Tasks and exercises:
[1] Answer these questions from the Korean War passage:
(a) To whom did Stalin advise Kim to bring his plan?
(b) Which Security Council resolution passed?
(c) How many troops did China place at its border with North Korea during the initial assaults?
[2] Write what comes next in the Korean War passage, picking up after its final sentence.

Article:
* * * * * * *
When North Korean President Kim Il-sung approached Joseph Stalin in 1950, seeking Soviet support for a war of unification, the Soviet leader reacted favorably to the idea, but told the Korean that he could not support it publicly. Stalin advised Kim to bring his plan to the Chinese. The friendly relationship between the Korean and Chinese Communists dated back to the years they fought side-by-side in Manchuria against the Japanese. It was further strengthened by North Korea’s support during the Chinese Civil War. It seems natural now to infer that China felt beholden to Korea in promising support for their impending attack on South Korea. That Kim would move without the comfort of knowing a trusted ally had his back appears doubtful. It is quite possible that, by reason of logic, the Korean War would not have occurred when it did without China’s promised cooperation.
The Truman administration initially considered U.S. intervention on behalf of South Korea worrisome for its potential to spread to Europe (once again looking backwards at the Soviets). The decision to act hinged partly on Korea’s proximity to Japan, along with the growing concern (finally!) of a complete Communist conquest of East Asia. Rather than act unilaterally, the United States pressed the United Nations Security Council to vote for U.N. intervention. Resolution 82 passed, thanks to a Soviet Union boycott of proceedings, due to the seating of Taiwan, rather than the People’s Republic of China, on the Council. The United States moved to assist South Korea under the U.N. flag, accompanied by token numbers of troops from throughout the free world.
Moving forward, a back-and-forth struggle ensued, with the North Koreans pinning the South Koreans and the U.N. forces with their backs to the sea at Pusan. Reinforcements, along with a backdoor amphibious assault at Inchon, created several problems for both sides. During the initial assaults, China placed a quarter of a million troops at its border with North Korea. As the landing at Inchon took place, the Chinese advised Korea to withdraw from the vicinity of Inchon and retreat north, allowing U.N. forces to retake the South Korean capital in Seoul. Soviet advisors, under the direction of Stalin, advised the North Koreans to redeploy the forces still surrounding Pusan to defend against the incursion at Inchon. The resulting confusion resulted in an almost complete disintegration of North Korean forces in the south.
Meanwhile, Truman issued a National Security memo expressly forbidding Theater Commander Douglas MacArthur from sending U.N. forces across the 38th Parallel if there was any sign of Soviet or Chinese intervention. However, with the North Korean army in full retreat, U.S. Secretary of State George Marshall provided MacArthur with his personal authorization to do so, regardless, thus countermanding a Presidential directive. U.N. troops followed the South Korean Army north, eventually approaching the Yalu River, which separated North Korea from China. It was MacArthur’s stated goal, despite Truman’s continuing orders for restraint, to cross into Chinese territory and destroy the supply lines feeding back into the North Korean forces. Before he could do so, Chinese troops crossed over and began a counter-offensive. During the extended fighting, U.N. forces retreated back below the 38th Parallel. The conflict turned into a war of attrition and ended with a negotiated truce. The two Koreas, like the two Chinas, remain in a state of war.
* * * * * * *
Data entries:

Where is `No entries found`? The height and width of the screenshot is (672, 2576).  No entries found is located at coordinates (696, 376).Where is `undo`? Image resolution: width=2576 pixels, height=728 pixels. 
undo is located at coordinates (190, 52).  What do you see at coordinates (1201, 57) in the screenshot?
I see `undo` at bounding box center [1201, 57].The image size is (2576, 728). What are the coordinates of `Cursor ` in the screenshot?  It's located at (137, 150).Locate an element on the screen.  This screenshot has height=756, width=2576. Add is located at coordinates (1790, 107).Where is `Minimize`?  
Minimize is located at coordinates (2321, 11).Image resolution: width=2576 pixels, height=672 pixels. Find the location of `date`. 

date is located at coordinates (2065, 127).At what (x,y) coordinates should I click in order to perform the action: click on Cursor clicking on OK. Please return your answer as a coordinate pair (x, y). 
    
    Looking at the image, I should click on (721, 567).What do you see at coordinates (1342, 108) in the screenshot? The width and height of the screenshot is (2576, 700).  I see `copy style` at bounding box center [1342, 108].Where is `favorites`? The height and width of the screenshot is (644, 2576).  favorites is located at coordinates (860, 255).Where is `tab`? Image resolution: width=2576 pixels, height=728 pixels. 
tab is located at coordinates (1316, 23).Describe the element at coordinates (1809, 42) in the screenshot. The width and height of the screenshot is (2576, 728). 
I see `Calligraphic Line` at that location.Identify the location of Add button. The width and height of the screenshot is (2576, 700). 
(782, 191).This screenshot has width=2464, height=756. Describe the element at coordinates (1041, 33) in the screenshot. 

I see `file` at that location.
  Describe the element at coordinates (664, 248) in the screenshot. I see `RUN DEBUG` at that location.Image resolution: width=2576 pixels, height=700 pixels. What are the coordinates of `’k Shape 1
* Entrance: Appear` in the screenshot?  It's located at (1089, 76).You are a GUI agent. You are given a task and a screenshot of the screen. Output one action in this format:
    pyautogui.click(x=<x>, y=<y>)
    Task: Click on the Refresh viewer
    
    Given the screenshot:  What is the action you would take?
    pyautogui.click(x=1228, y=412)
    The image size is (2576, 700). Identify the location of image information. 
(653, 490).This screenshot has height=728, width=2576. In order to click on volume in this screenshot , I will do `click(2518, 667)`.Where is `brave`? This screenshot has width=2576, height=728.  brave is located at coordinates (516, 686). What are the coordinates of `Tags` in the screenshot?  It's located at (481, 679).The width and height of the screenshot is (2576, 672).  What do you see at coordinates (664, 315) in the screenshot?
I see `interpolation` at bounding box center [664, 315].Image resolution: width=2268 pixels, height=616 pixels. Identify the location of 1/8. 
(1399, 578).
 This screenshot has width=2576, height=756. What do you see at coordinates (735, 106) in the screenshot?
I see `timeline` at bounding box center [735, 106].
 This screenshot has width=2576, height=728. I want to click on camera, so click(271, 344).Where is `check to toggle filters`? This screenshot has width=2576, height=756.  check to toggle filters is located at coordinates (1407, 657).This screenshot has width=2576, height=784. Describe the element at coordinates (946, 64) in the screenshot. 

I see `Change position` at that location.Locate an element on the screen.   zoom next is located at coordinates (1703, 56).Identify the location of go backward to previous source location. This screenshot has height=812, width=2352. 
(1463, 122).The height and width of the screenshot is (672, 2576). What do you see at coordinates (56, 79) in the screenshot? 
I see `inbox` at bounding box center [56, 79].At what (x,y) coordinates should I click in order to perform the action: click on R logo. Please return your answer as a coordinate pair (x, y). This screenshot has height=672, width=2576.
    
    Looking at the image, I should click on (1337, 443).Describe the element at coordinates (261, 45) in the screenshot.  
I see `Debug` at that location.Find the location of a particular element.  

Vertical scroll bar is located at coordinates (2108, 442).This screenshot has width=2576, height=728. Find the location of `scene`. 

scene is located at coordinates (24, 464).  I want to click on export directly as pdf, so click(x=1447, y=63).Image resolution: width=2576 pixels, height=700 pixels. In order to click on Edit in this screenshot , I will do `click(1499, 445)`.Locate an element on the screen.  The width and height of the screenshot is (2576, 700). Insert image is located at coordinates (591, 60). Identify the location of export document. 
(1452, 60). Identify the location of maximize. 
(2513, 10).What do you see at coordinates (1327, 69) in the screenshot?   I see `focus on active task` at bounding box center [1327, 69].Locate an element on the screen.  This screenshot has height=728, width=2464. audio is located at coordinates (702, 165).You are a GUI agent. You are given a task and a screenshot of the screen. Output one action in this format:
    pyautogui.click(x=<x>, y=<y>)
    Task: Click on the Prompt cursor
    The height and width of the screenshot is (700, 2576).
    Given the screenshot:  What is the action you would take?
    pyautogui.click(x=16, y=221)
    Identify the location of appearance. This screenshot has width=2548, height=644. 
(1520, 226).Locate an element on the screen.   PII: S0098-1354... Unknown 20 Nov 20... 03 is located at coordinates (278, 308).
* * * * * * *
Answers to each task:
[1]
(a) The Chinese.
(b) Resolution 82.
(c) A quarter of a million.

[2]
One of the results of the clash of advice to the North Koreans was a growing rift between the People’s Republic and the Soviet Union. There were ideological differences, of course. Mao was an orthodox Marxist, while the Soviet system followed the Protestantism of Lenin. To us, they were Communists. To each other, they were the wrong kinds of Communists. As a nation, we were not yet sophisticated enough to appreciate, and take advantage of, the difference. Instead, we followed our Global Anti-Communist playbook to the letter and ended up knee-deep in the rice paddies of Vietnam.
After the French gave up their claim to Indochina, Cambodia and Laos became independent nations, and Vietnam was partitioned at the 17th Parallel, in keeping with popular notion that by giving each ideology its own space, peace might reign. It did not. Another war-by-proxy ensued, but this time the Chinese sat it out. The South Vietnamese performed so poorly, despite receiving millions in weapons and aid, that the Johnson administration felt obligated to escalate U.S. involvement with the introduction of American ground forces. We know how that ended … as the most unpopular war in our history, to the everlasting detriment of the citizens who served in the armed forces during that period and to our nation’s prestige on the world stage. For once, China lay blameless. Let’s give them two points for that.
Richard Nixon did. In 1972, he became the First U.S. President to visit China. The results of that visit are monumental. Fearing isolation, the Soviet Union broached détente with the U.S., the People’s Republic and the U.S. normalized diplomatic relations (at a cost of throwing Taiwan out of the U.N. and off the list of Presidential State Dinner invitations), and Red China finally took its place on the Security Council of the United Nations.
In the intervening years, there have been clashes between India and China, the relationship with the Soviets remained cool through the collapse of their empire (and remains so with those mildly democratic Russians) and Taiwan continues to play the role of sticking burr. The last thing China wants right now (or at any time in the near future) is a major conflict with the United States. They have a strategy that is working, by worming slowly, almost unnoticeably, into our national body, creating conditions that leave us unable to resist their ultimate and total domination, perhaps sooner than any of us imagines.
In the next part, we will look at the case for war with China, including plausible justifications, potential global trigger-points and endgame strategies, along with realistic best and worst-case scenarios. Stay tuned.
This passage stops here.